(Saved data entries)
[Start of section]

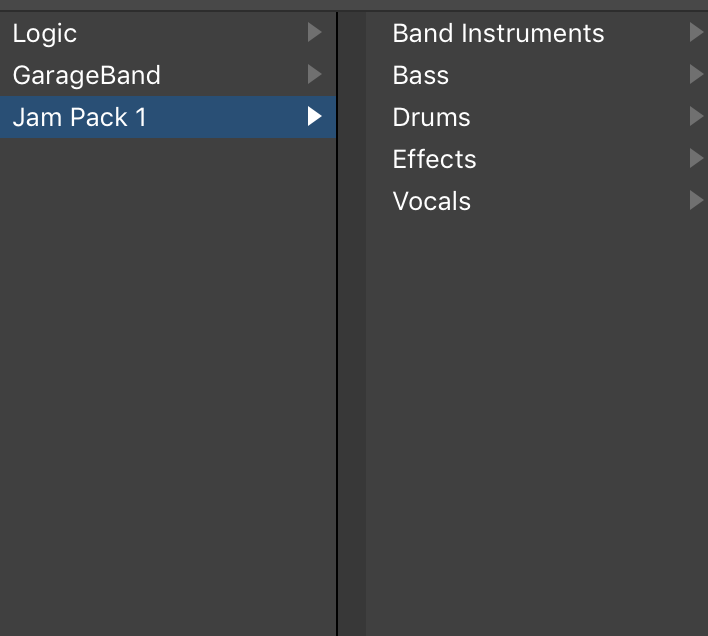The height and width of the screenshot is (636, 708).
Task: Open the GarageBand category
Action: 86,75
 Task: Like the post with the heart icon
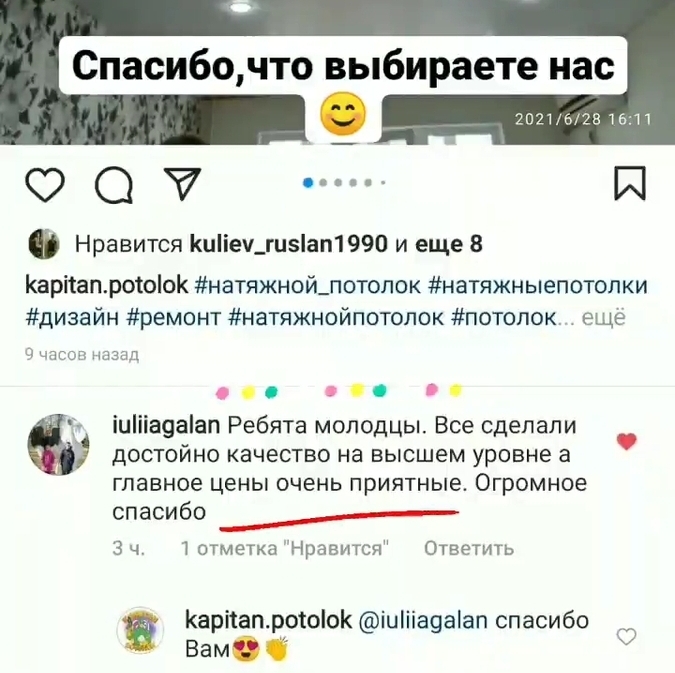click(45, 185)
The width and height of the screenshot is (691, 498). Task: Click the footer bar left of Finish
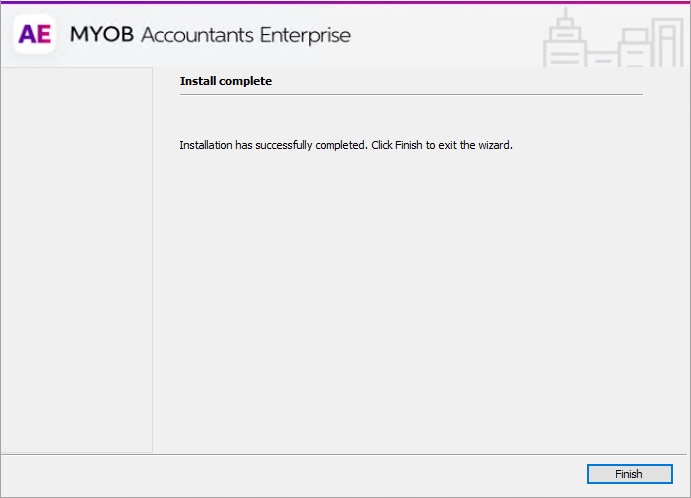(x=290, y=474)
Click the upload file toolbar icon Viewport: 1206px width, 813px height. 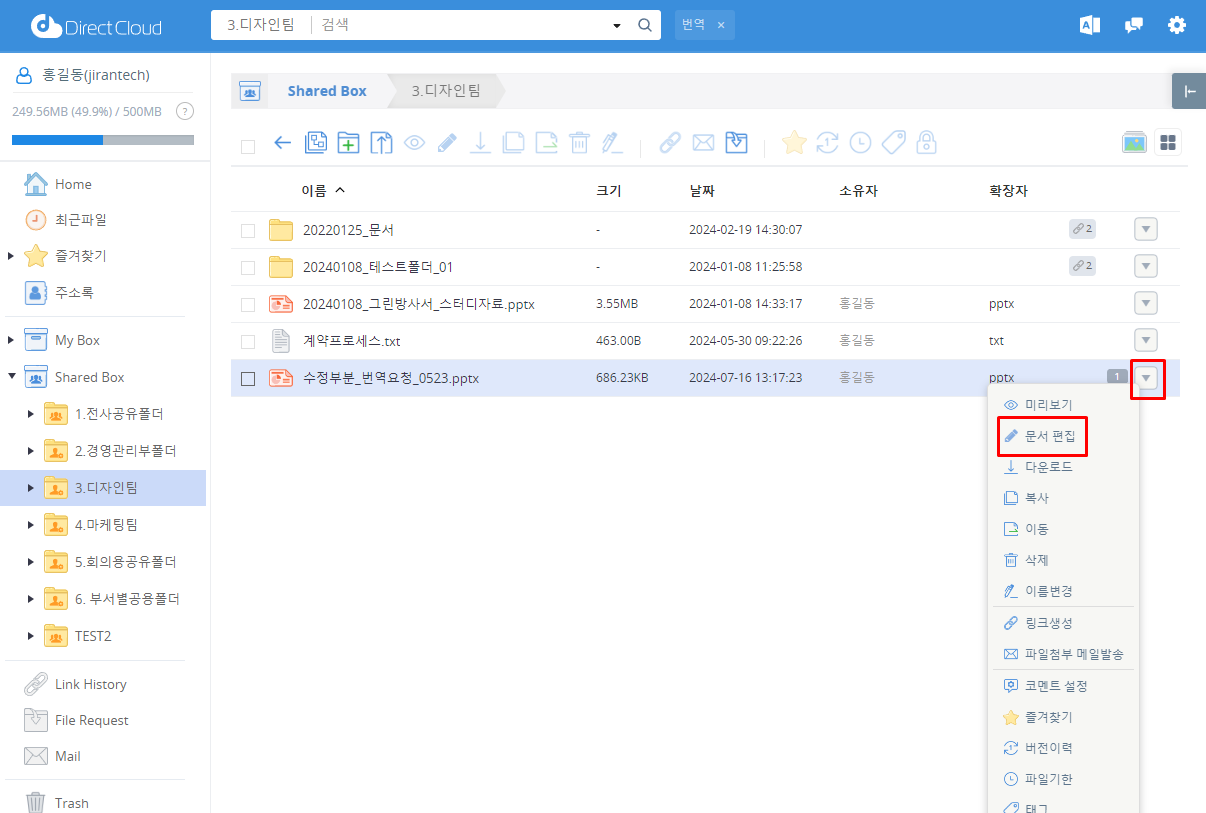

[End of section]

Please repeat the lines above from the line containing "The width and" through the final line, both included, exactly as they stand and without pictures.

The width and height of the screenshot is (691, 498). Task: Click the footer bar left of Finish
(x=290, y=474)
Click the upload file toolbar icon Viewport: 1206px width, 813px height. 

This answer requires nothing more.